La thèse proposée sera consacrée entièrement à l'expérience RICOCHET à l'ILL. Le point le plus crucial est le bruit de fond. En effet, en raison de la présence d'expériences voisines, les bruits de fond gamma et neutron sont particulièrement hauts, notamment à basse énergie. Le ou la doctorante participera aux études du bruit de fond à l'aide de simulations et d'extrapolations des données existantes. En particulier, il ou elle aura en charge la caractérisation du veto muon, indispensable pour rejeter les événements induits pas le rayonnement cosmique. Un autre aspect important concernera les performances du détecteur. La R&D sur les détecteurs Ge est menée par le laboratoire IP2I de Lyon et les premiers résultats sont très encourageants. Le ou la doctorante aura l'opportunité de contribuer à la caractérisation des détecteurs. Ensuite, le ou la doctorante sera impliquée dans l'installation de l'expérience à l'ILL prévue en septembre 2022 et dans la validation des premières données. Enfin, il ou elle analysera les données pour obtenir les premiers résultats de physique.
Profil recherché :
Pour mener à bien ce projet, le ou la candidate doit être diplômé d'un master en physique des particules lui permettant de posséder les connaissances nécessaires aussi bien théoriques qu'expérimentales.
Le ou la candidate doit avoir des compétences en simulation Monte-Carlo, une expérience avec le code GEANT4 serait très appréciée.
Il ou elle doit aussi avoir des compétences en analyse de données pour interpréter le résultat des simulations et pour analyser les premières données de l'expérience.
Les aspects informatiques sont présents dans différentes activités prévues de la thèse.

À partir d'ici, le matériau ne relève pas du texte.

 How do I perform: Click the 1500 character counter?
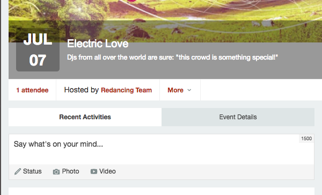(306, 139)
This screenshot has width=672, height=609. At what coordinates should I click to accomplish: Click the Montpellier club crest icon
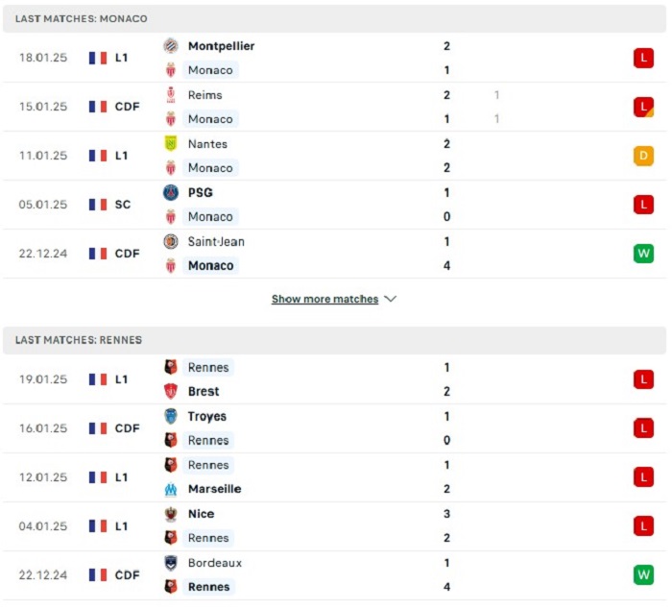point(171,46)
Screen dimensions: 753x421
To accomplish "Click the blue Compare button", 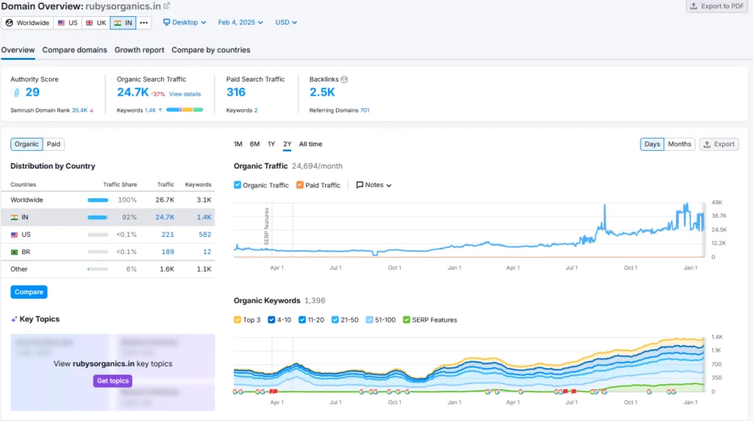I will 29,291.
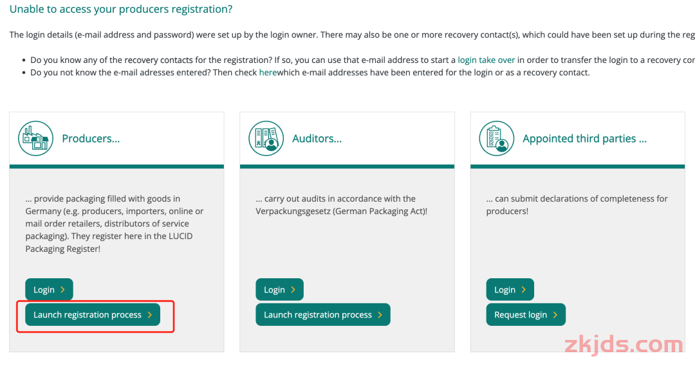
Task: Click the Request login button
Action: point(526,315)
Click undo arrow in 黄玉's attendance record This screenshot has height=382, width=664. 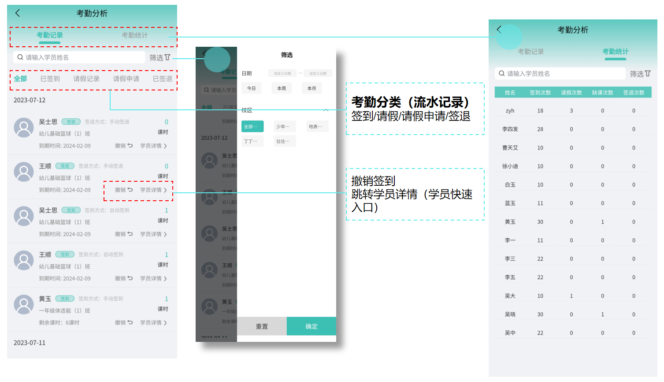pyautogui.click(x=130, y=322)
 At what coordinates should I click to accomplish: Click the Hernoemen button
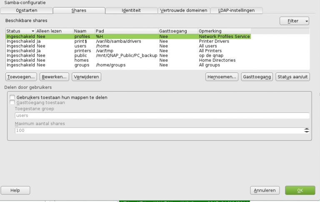tap(222, 77)
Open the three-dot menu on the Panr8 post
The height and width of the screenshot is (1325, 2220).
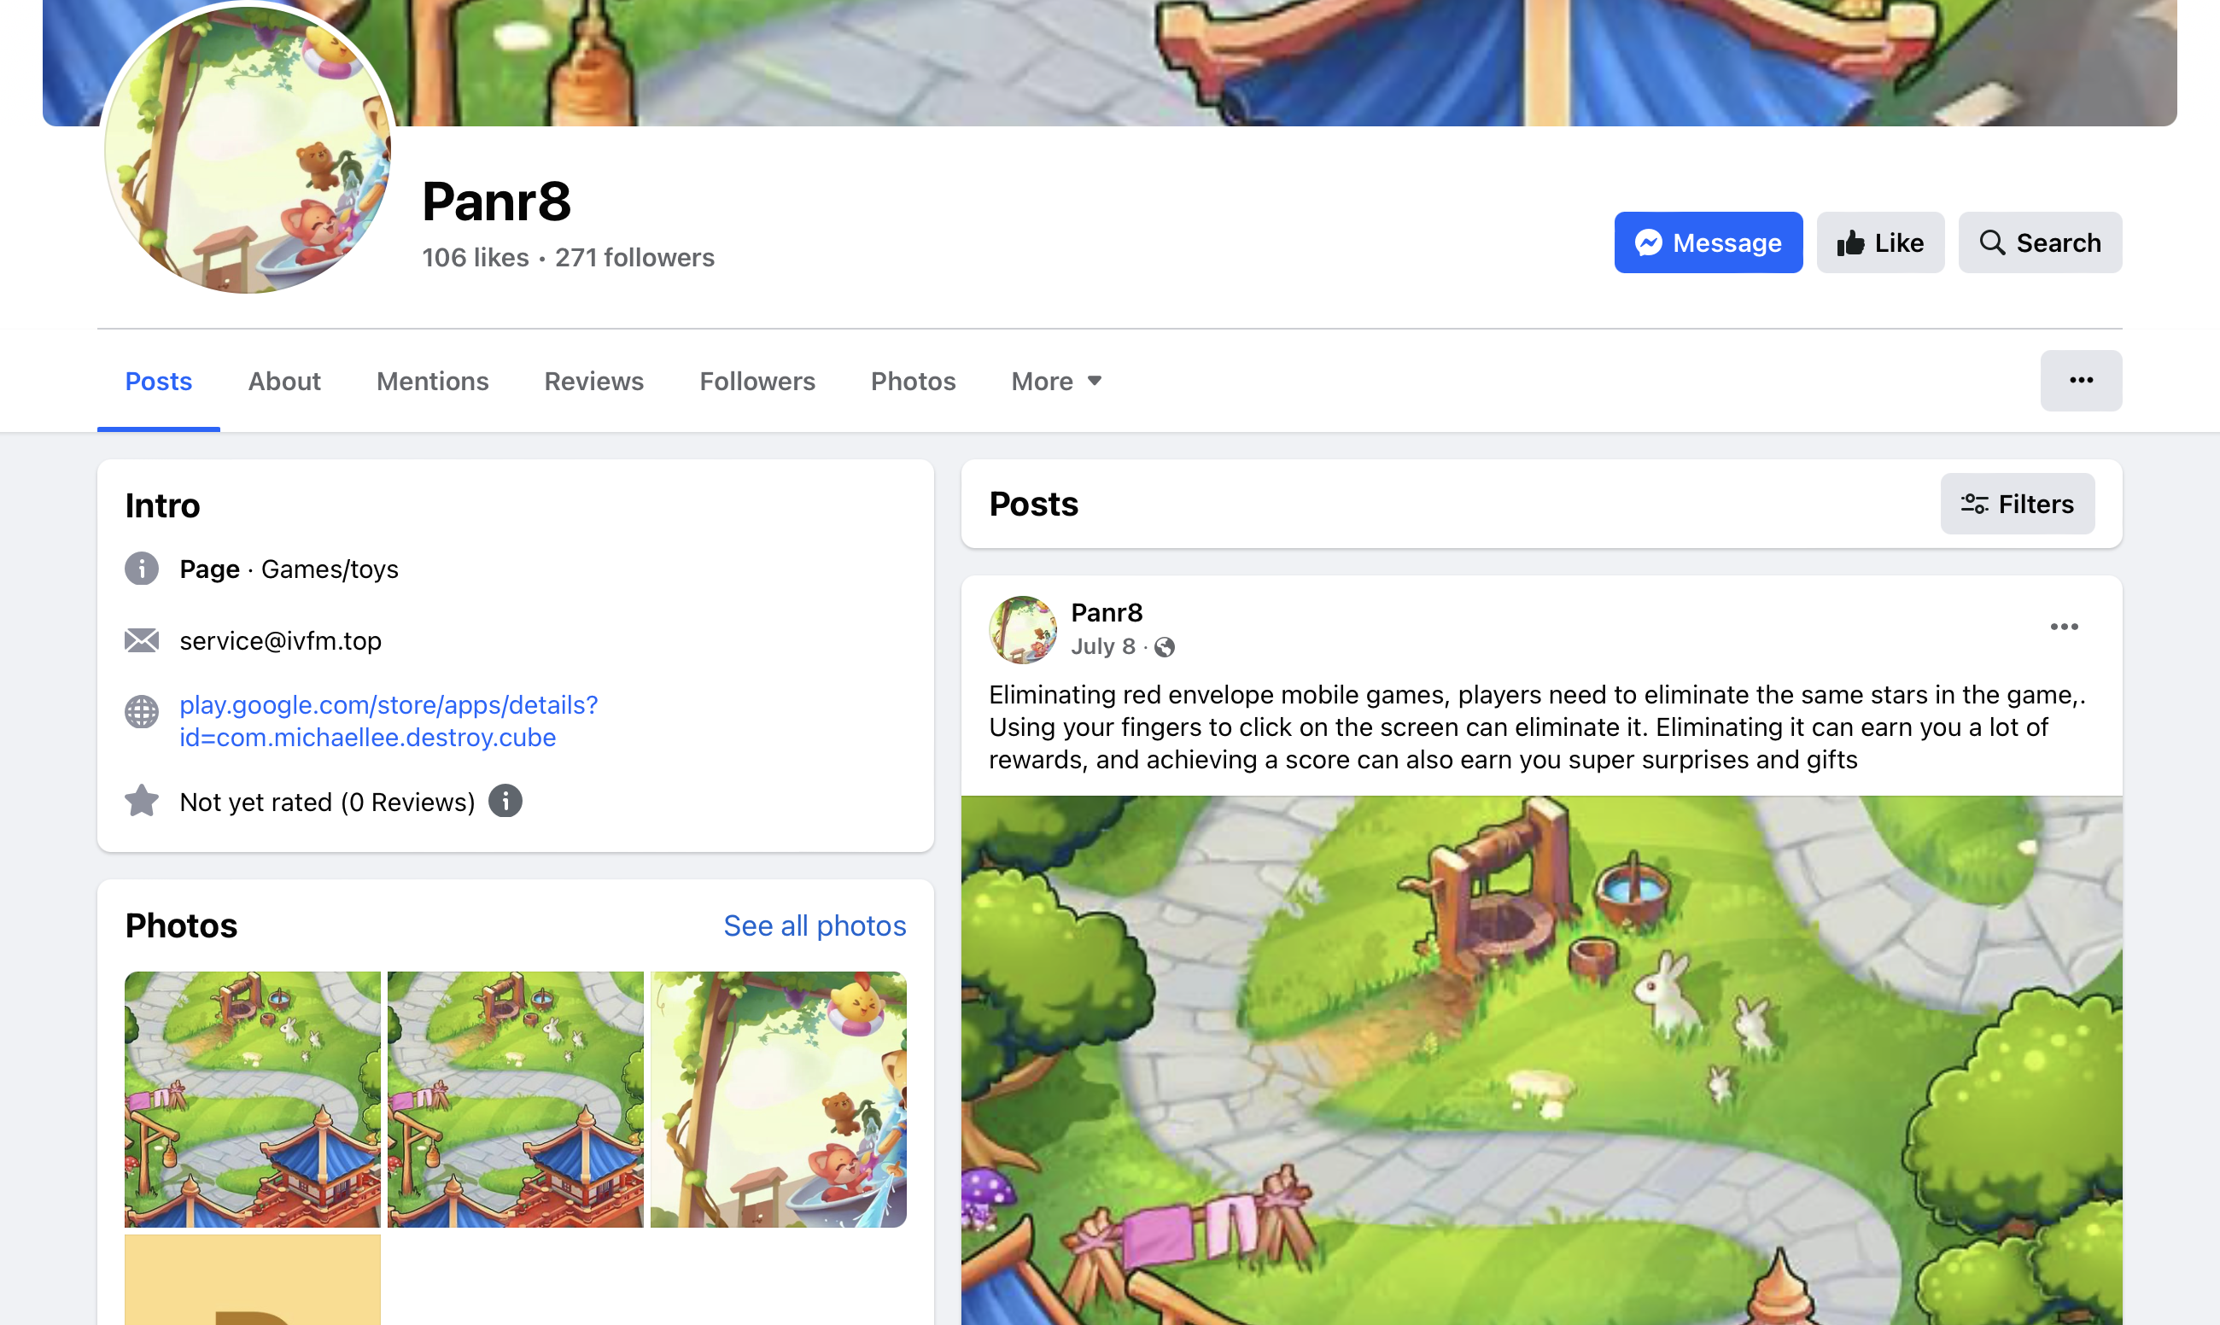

Une bonne maîtrise des langages de programmation C++ et/ou python est souhaitable.
Enfin, le ou la candidate doit avoir un intérêt pour la physique expérimentale pour aborder les différentes activités proposées avec motivation.

Contexte de travail

Le laboratoire de Physique Subatomique et de Cosmologie de Grenoble (LPSC) (http://lpsc.in2p3.fr) est une unité mixte de recherche associant le CNRS-IN2P3, l'Université Grenoble Alpes (UGA) et l'école Grenoble INP, pour un effectif moyen d'environ 230 personnes. Le ou la doctorante sera affecté́(e) à l'équipe Neutrino composée de 7 agents du LPSC. Son directeur de thèse sera Jacob LAMBLIN.

Contraintes et risques

Le ou la doctorante sera amené(e) à intervenir à l'ILL et à utiliser des sources radioactives.